When Gustave launched his Charleston business in the 1870s, much of the city was still in ruins from the recent U.S. Civil War. Confederates who had lived as wealthy elites before the war were now destitute, and land values dropped to a third of the pre-war values. Under Reconstruction, distrust was high between laborers and employers as the federal government attempted to oversee the reconfiguration of racial hierarchies and labor systems with the end of slavery. Many progressive labor and education developments occurred during this time period, but around 1876 the federal government abandoned Reconstruction efforts, and South Carolina entered a volatile post-Reconstruction period. From the late 1870s to 90s, the state was afflicted with vigilante violence, the legal entrenchment of Jim Crow segregation, and economic market swings.

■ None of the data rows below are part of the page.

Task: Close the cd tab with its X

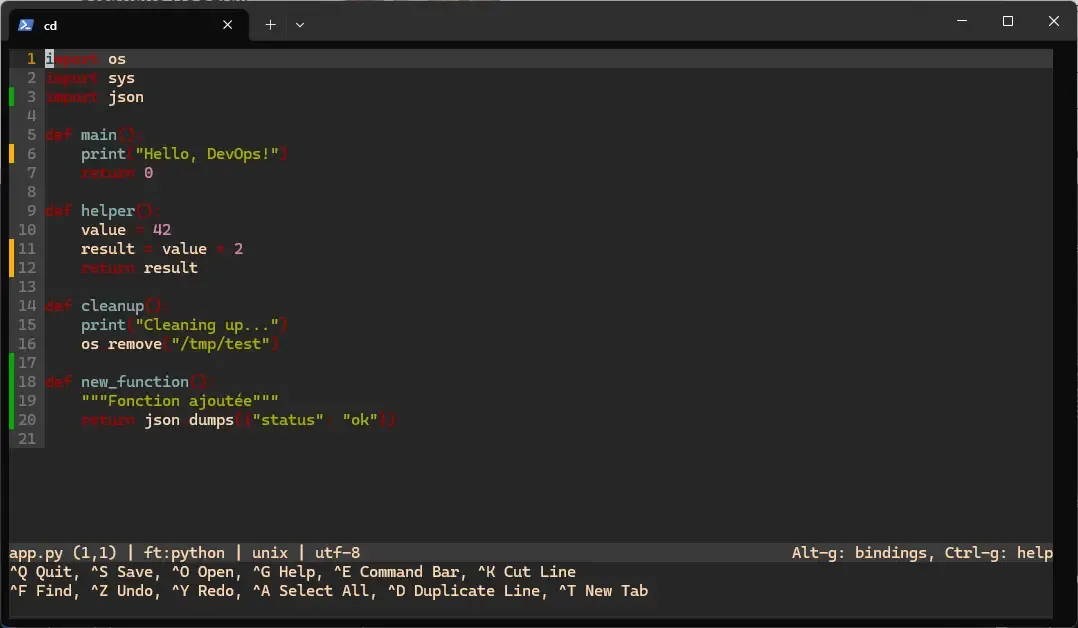Action: tap(227, 25)
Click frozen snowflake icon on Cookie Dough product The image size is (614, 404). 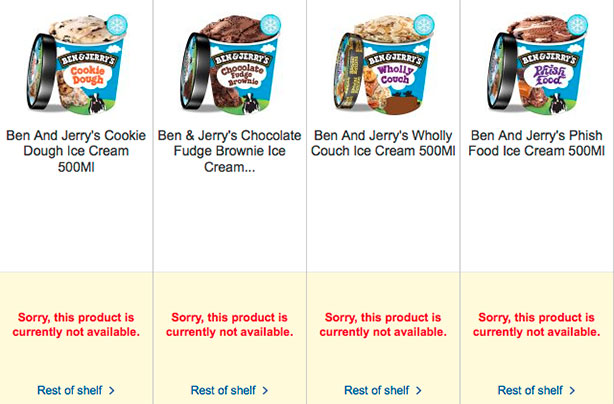[119, 26]
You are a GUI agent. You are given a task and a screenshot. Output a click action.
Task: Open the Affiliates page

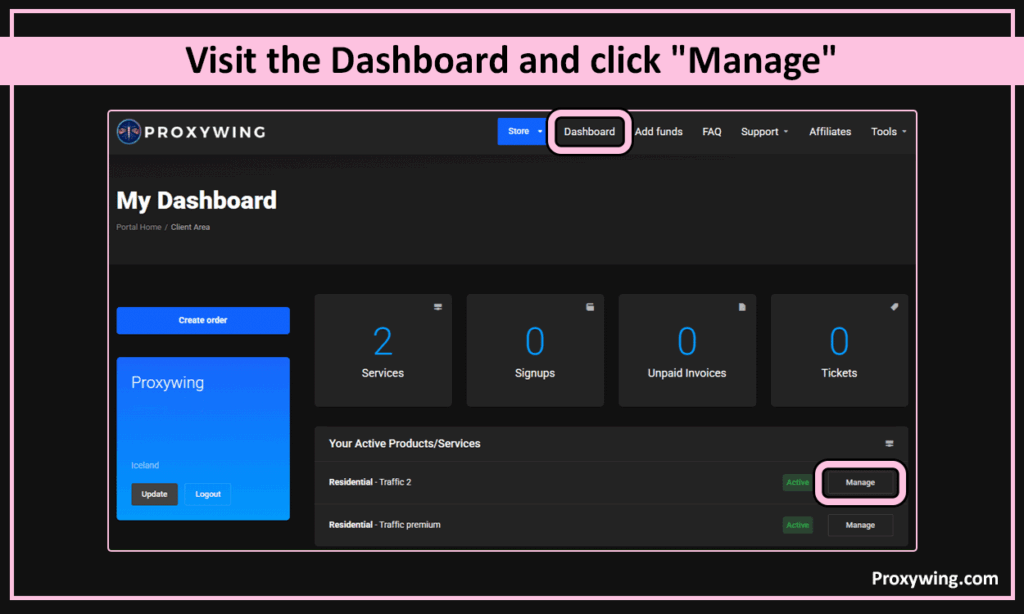click(830, 132)
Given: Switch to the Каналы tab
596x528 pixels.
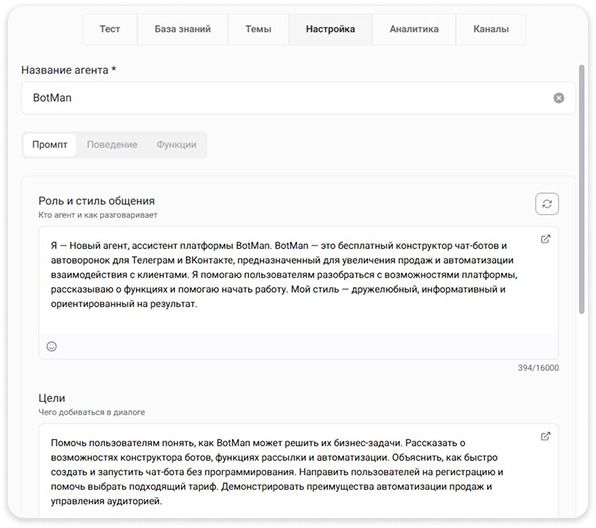Looking at the screenshot, I should coord(491,29).
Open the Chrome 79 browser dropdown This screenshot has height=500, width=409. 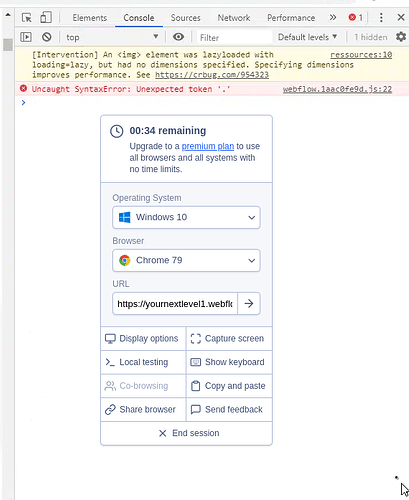point(186,260)
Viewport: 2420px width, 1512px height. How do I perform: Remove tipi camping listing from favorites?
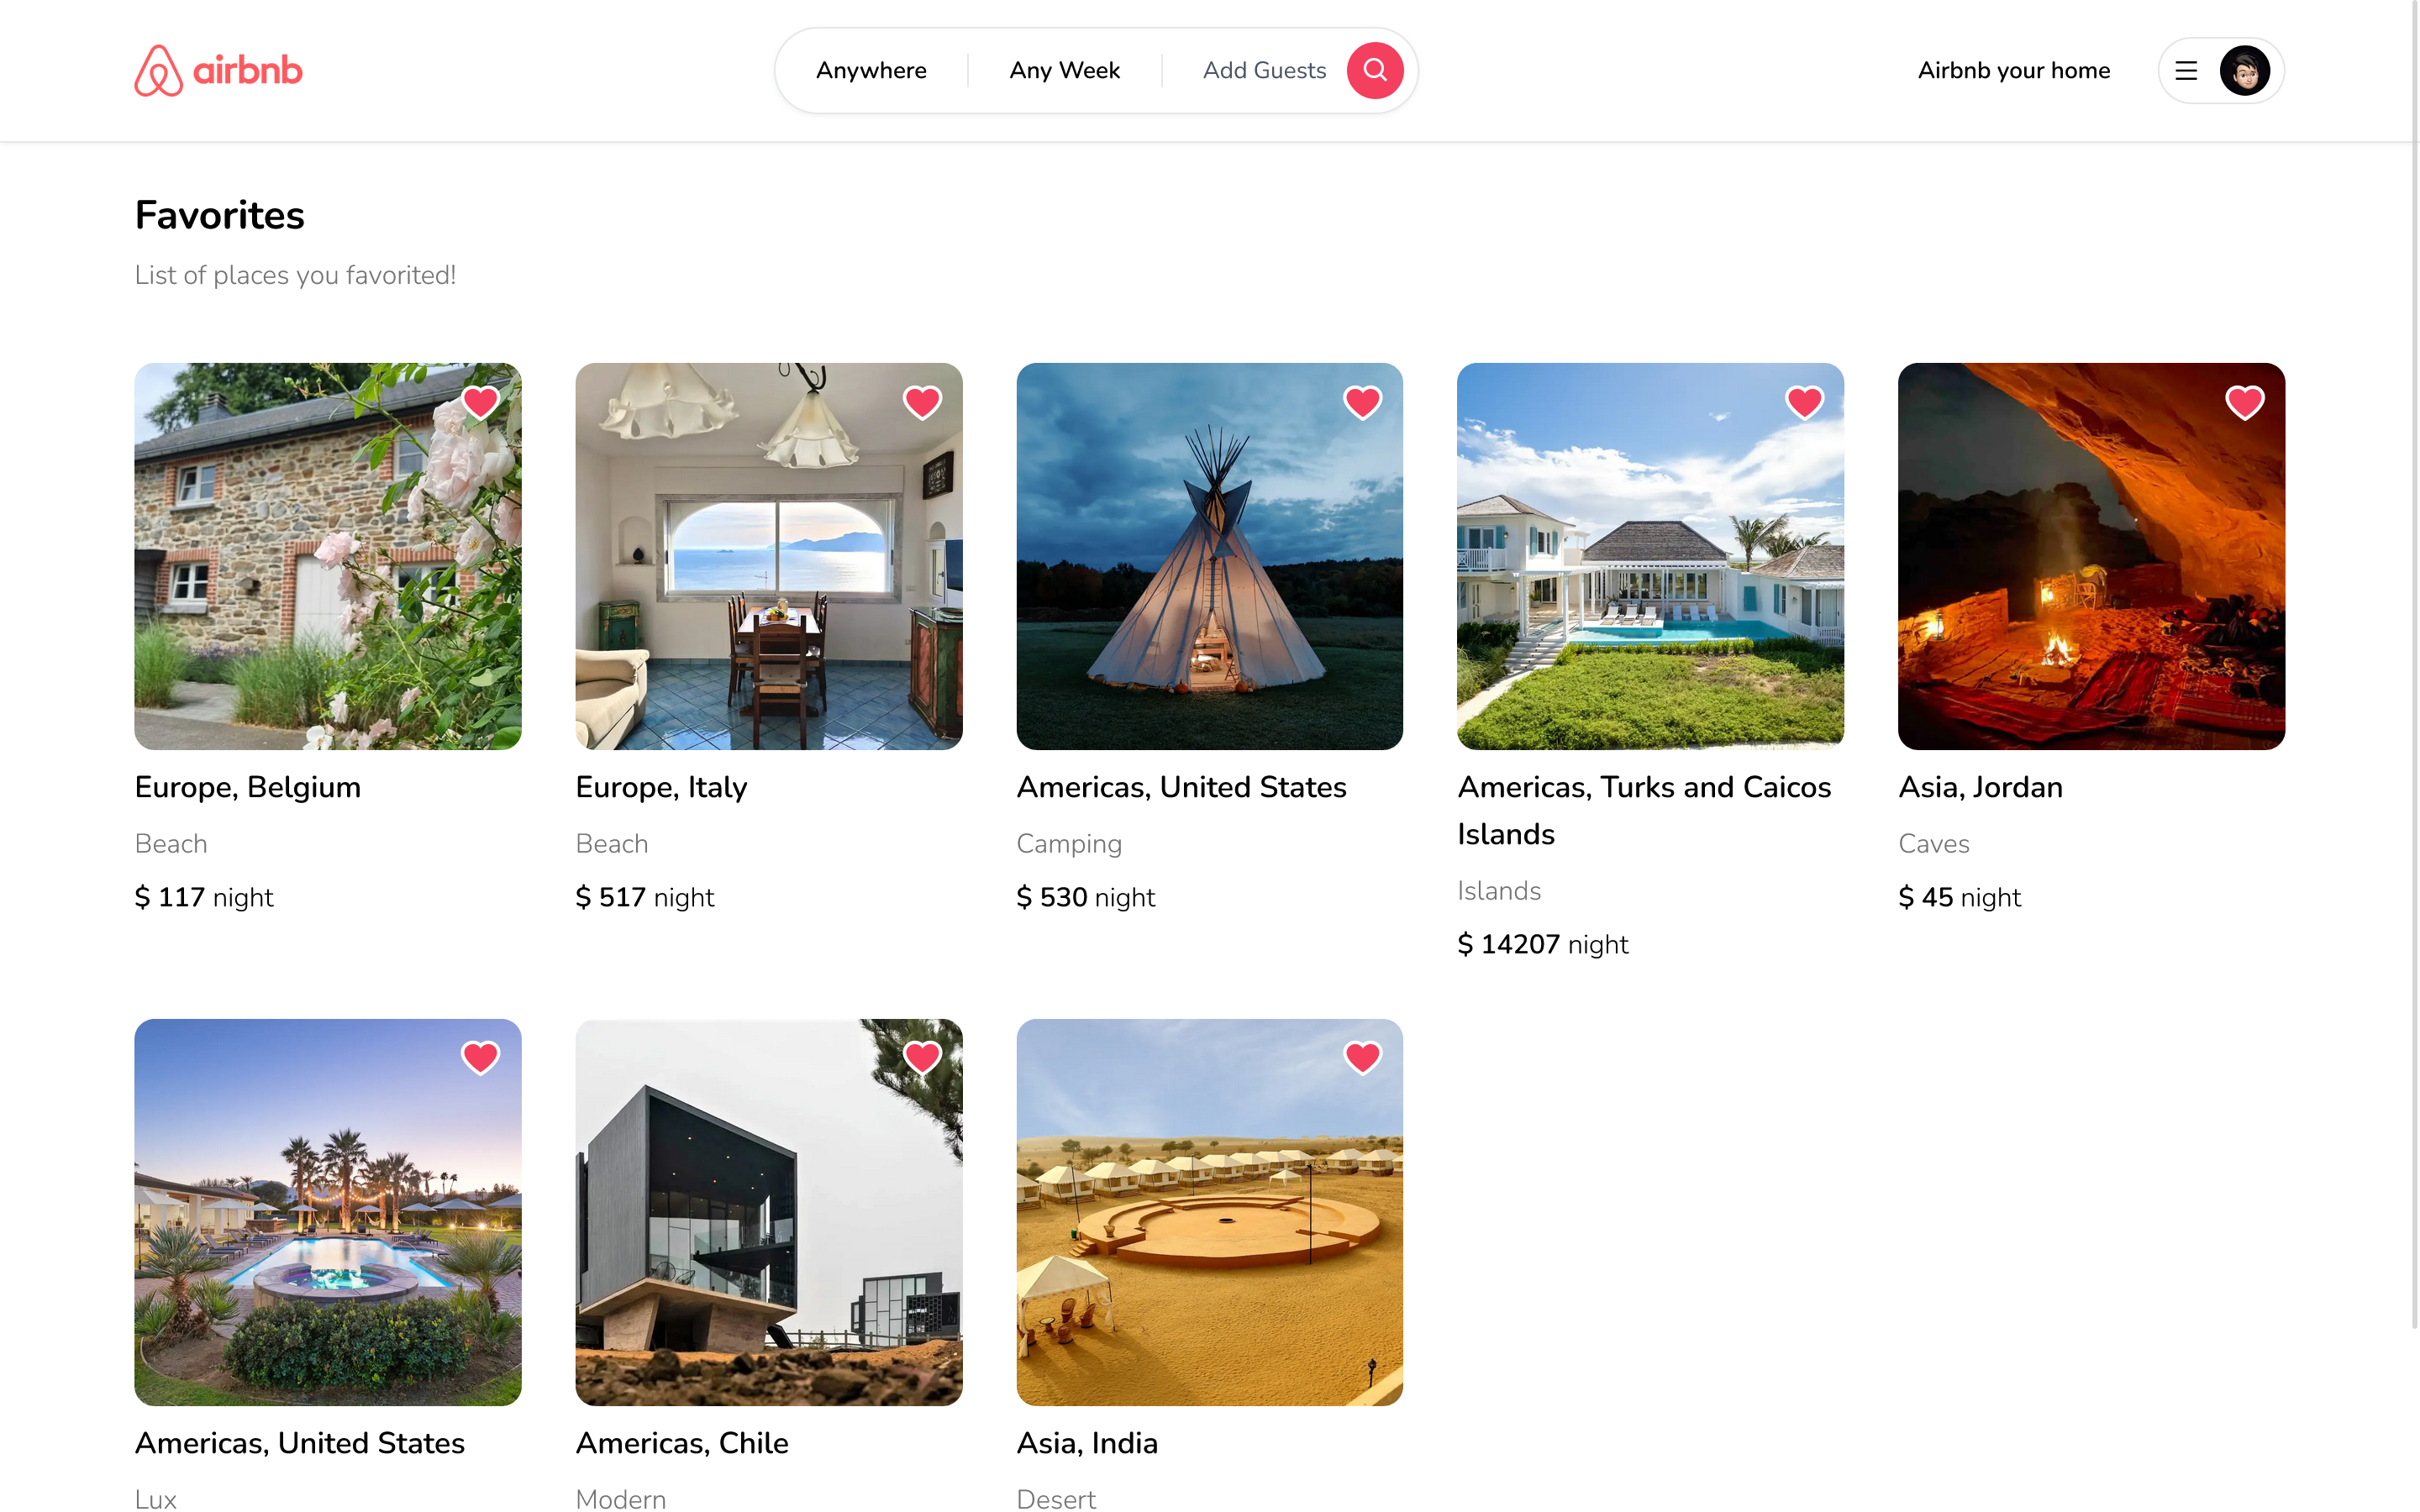(1362, 402)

In addition, the Lowcountry experienced a series of devastating hurricanes, and in 1886 Charleston stood at the epicenter of a major earthquake. In this tumultuous context, Gustave Pollitzer managed to operate and even thrive as a cotton broker, eventually becoming a prominent business leader in the region.
Gustave married his first cousin, Clara Kuh Guinzburg (1854-1942) of Baltimore, Maryland in 1880. Clara's father, a rabbi, had moved his family from Austria to Baltimore in the 1840s, helping to establish the Reformed Judaism movement in the United States. Gustave and Clara Pollitzer became active members of Charleston’s Kahal Kadosh Beth Elohim, the first Reform Judaism congregation in America. Gustave became vice president of the congregation and president of the Hebrew Benevolent Society. The Pollitzer daughters later played active roles in the congregation and in teaching Sabbath school. In 1900, Gustave, Clara, and their young family moved into a home located dowtown on the Charleston peninsula at 5 Pitt Street. By that time, Gustave was an active leader in community affairs and served for many years as a member of the Charleston Board of Health, Board of School Commissioners, the City Hospital Commission for Roper Hospital, and the Charleston Cotton Exchange. In an interview with his daughter, Mabel, she remembered that her father’s friends nicknamed him “Polly” and often sought his advice.
As a prominent industrial entrepreneur, Gustave also participated in the South Carolina Inter-State and West Indian Exposition, a regional trade fair held in Charleston, South Carolina, from December 1, 1901 to June 20, 1902. The Exposition took place on 250 acres of land in an area now known as Charleston’s Hampton Park. In April of 1902, immense crowds welcomed President Theodore Roosevelt as a guest at this event, and Gustave received an invitation to the President’s Day Banquet as a member of Charleston’s Cotton Exchange.
In 1909, Gustave fell ill and died suddenly. Many community members and business leaders offered condolences and kind words of remembrance. Although Gustave passed away before his youngest child was sixteen, his children Carrie, Anita, Mabel, and Richard carried on his interest in civic and community involvement.